Aim of the exercise - The line containing "You are a computer-use agent." and every line after it, through the end of the material: copy these exactly and nothing else, leaving pictures out.

Exercise material -
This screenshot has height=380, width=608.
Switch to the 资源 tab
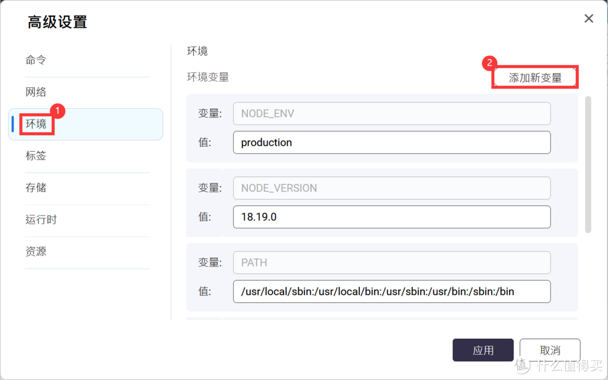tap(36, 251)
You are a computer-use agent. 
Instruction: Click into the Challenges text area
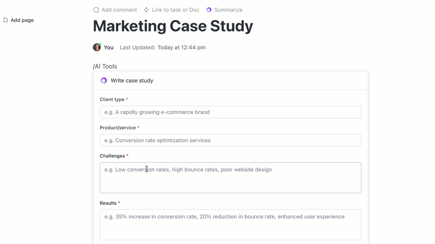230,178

Written answer -
You are a computer-use agent. 
Instruction: Click into the Challenges text area
230,178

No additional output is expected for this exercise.